Records from a collection:
####################

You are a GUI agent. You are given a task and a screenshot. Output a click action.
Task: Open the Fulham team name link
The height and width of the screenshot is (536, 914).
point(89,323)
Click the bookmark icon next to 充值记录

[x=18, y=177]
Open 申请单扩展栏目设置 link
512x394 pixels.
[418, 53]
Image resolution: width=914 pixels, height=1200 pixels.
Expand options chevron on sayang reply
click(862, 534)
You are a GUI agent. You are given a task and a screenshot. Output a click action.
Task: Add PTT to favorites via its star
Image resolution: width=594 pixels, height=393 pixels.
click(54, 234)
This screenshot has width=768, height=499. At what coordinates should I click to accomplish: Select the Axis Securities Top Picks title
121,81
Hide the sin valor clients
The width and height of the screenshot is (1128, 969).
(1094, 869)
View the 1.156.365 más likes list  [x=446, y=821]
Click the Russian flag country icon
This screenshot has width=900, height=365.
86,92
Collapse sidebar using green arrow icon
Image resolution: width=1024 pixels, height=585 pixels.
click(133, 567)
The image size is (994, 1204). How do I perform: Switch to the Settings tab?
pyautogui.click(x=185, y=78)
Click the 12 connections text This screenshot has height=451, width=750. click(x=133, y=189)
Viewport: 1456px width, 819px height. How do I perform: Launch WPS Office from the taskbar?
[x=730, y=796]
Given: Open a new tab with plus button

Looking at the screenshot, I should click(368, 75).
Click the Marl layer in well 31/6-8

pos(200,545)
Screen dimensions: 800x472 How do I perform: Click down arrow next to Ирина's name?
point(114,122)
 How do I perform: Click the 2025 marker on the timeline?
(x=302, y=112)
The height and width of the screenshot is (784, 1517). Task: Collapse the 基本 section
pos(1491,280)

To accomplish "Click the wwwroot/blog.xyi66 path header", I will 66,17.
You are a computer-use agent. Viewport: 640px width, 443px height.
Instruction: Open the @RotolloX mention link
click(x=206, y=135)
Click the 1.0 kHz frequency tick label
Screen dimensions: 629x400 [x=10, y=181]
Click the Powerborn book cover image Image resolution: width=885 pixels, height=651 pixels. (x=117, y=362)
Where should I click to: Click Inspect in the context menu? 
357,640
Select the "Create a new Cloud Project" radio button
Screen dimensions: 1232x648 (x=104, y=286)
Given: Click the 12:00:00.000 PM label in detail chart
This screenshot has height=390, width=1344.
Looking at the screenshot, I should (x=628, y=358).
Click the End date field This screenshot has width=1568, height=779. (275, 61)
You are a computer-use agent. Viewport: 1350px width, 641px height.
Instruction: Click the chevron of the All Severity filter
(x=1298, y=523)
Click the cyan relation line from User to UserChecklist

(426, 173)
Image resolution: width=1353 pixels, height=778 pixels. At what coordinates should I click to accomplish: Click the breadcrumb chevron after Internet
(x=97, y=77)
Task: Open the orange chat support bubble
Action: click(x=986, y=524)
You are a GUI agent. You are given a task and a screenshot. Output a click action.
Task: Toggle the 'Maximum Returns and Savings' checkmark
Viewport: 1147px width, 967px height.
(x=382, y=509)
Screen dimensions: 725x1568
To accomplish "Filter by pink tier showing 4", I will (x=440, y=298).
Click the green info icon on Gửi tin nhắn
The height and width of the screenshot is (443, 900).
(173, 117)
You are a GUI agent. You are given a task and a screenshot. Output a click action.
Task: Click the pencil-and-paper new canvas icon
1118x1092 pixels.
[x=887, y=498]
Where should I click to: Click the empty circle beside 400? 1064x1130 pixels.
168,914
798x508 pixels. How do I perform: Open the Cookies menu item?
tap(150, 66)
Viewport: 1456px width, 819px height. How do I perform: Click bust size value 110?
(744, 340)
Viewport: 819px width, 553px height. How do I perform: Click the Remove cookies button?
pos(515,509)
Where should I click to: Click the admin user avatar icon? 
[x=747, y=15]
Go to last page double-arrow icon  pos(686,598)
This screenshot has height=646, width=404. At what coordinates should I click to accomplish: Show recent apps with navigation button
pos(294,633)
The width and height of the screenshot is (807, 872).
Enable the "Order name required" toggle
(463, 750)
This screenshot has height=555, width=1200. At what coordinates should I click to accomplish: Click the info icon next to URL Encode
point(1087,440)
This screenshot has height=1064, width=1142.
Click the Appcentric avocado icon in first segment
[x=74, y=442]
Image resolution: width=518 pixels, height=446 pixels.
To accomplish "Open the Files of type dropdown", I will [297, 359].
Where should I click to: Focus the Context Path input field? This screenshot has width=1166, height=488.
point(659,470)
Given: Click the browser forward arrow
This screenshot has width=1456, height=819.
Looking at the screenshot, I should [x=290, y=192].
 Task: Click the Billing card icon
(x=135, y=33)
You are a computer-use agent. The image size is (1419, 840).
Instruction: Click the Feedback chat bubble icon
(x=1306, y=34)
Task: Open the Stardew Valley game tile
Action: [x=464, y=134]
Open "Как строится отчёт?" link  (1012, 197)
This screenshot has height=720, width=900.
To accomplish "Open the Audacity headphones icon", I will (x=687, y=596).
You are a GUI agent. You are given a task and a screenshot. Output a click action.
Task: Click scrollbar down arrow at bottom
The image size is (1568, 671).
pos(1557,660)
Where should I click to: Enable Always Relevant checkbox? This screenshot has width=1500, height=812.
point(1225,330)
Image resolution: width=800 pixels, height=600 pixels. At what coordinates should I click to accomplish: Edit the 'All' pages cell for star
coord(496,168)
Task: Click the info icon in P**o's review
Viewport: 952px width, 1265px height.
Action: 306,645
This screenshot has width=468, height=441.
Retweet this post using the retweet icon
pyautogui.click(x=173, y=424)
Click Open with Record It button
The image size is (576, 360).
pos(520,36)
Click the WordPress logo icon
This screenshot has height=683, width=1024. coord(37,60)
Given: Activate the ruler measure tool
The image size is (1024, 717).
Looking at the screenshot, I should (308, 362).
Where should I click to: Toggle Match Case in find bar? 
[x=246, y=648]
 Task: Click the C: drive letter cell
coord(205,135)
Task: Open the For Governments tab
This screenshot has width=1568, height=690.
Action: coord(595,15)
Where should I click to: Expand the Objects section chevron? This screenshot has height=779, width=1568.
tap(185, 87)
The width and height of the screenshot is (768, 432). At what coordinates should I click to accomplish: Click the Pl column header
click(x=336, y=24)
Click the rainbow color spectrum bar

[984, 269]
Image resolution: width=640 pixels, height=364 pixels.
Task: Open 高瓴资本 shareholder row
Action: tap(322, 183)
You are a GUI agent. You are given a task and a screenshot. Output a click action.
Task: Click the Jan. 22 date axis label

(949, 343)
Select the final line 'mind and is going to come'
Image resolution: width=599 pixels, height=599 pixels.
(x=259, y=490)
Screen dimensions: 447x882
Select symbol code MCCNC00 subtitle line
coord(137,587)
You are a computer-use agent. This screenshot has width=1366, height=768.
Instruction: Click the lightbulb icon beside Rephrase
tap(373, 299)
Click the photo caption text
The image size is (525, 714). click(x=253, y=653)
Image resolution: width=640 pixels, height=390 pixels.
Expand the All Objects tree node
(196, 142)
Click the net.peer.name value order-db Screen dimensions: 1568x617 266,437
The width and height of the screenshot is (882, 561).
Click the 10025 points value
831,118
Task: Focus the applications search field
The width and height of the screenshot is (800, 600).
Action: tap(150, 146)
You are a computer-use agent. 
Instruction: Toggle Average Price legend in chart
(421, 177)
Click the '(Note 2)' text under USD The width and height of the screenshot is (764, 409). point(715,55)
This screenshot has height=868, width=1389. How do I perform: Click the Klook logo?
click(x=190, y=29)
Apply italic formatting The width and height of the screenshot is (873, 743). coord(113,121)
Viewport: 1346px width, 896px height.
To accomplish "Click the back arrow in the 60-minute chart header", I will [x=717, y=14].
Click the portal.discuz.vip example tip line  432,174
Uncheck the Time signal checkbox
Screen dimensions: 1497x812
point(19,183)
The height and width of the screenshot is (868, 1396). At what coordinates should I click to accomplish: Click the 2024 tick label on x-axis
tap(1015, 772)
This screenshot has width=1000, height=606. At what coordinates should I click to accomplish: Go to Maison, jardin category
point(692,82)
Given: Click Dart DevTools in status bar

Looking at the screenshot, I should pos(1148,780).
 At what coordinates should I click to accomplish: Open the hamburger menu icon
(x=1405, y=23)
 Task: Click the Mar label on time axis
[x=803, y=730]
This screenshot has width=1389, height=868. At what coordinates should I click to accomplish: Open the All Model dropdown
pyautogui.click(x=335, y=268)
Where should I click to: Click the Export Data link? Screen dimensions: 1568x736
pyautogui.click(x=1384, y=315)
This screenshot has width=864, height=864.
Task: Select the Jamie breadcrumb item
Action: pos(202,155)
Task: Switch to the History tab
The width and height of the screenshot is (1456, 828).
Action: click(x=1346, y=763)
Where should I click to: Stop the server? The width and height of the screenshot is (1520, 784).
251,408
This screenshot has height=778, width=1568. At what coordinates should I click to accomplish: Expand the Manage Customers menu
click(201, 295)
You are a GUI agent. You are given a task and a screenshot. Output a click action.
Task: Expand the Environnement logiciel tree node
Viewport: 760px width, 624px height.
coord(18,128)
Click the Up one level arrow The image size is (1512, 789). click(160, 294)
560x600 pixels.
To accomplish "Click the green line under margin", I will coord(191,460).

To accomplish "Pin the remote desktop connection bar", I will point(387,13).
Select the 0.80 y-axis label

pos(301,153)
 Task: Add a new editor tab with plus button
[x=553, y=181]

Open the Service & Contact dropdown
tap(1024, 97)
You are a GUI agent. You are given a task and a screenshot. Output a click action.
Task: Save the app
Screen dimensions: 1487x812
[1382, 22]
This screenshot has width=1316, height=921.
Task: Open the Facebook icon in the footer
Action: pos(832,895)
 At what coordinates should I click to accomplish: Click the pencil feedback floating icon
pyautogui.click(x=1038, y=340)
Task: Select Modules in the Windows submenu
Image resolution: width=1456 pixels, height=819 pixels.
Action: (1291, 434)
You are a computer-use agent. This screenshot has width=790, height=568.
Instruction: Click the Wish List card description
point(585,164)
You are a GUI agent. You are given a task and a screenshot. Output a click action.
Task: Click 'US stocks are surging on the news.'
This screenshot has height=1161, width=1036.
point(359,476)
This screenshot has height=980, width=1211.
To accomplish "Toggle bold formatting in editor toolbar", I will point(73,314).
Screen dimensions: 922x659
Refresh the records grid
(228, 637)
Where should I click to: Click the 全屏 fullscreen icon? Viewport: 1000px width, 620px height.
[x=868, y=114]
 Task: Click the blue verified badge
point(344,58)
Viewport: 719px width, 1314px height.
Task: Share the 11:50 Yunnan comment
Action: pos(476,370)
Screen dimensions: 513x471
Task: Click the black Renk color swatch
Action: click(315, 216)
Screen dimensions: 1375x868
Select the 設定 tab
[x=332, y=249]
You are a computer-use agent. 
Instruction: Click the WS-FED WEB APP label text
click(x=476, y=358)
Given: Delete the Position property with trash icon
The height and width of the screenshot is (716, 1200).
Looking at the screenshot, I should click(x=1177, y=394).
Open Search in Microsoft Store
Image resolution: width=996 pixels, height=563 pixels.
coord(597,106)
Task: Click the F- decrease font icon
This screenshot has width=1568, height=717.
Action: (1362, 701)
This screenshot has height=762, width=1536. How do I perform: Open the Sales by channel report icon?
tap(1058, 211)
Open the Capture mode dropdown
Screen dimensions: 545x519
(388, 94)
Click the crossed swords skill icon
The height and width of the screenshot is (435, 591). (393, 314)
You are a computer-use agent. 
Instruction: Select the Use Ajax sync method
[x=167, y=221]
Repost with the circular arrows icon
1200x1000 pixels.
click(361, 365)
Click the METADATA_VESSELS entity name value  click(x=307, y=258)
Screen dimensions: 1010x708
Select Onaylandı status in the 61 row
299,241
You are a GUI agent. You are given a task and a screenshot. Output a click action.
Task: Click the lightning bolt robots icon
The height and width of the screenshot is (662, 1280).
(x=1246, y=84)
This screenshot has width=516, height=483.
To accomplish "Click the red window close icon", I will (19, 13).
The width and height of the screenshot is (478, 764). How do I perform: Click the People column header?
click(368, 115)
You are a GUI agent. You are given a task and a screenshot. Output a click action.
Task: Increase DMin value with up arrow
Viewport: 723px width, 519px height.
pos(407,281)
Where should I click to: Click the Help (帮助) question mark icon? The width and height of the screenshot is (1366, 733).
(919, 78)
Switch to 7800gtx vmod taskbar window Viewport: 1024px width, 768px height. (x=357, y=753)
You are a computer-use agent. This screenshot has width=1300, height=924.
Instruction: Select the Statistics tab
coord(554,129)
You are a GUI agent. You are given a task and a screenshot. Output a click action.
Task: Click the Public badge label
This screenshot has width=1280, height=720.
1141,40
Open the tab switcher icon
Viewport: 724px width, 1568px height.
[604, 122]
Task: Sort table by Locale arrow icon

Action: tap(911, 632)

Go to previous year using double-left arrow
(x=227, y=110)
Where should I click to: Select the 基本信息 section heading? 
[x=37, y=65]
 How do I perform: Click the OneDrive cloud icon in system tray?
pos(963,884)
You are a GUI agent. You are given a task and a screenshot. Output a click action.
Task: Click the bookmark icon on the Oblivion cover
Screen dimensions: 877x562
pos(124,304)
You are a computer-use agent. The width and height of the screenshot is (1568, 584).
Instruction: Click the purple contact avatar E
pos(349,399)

####################

Do this
Rewrite everything from the line containing "Where should I click to: Click the admin" down to the line containing "Go to last page", replacing "icon" with "button" and leaving the rest unchanged.

Answer
Where should I click to: Click the admin user avatar button? 
[x=747, y=15]
Go to last page double-arrow button  pos(686,598)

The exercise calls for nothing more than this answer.